◆ **EXERCISE PROMPT**: Say how many lines in the material below hold the word "siguen", and say nothing else.
##############################
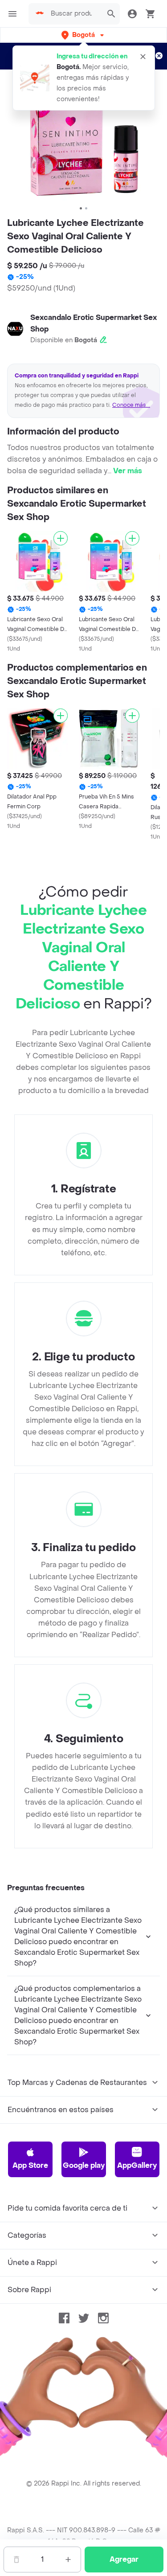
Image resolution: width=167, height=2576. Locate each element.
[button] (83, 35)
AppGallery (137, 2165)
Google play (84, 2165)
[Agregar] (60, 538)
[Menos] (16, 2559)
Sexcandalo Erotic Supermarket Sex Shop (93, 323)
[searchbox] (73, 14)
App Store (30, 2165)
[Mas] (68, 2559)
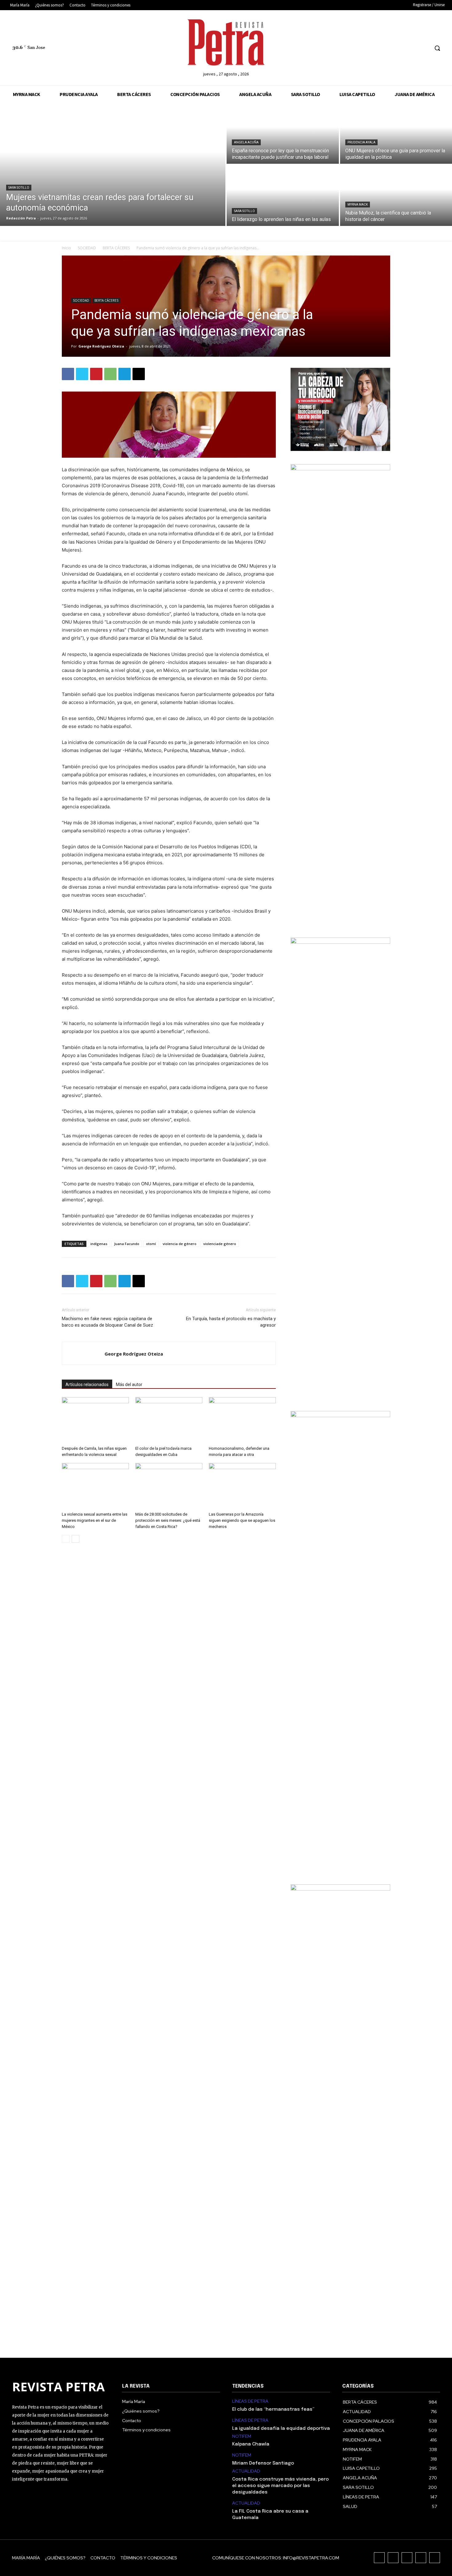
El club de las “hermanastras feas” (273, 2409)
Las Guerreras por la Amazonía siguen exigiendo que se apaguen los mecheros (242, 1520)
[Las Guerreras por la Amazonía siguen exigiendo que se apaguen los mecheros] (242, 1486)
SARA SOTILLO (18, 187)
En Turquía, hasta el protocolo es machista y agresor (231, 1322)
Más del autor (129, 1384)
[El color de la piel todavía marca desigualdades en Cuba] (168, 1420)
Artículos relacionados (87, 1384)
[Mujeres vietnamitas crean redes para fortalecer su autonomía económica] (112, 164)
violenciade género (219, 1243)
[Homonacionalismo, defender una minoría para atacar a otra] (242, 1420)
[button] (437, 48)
##############################
◆ **RESULT OF THE EXERCISE**: 2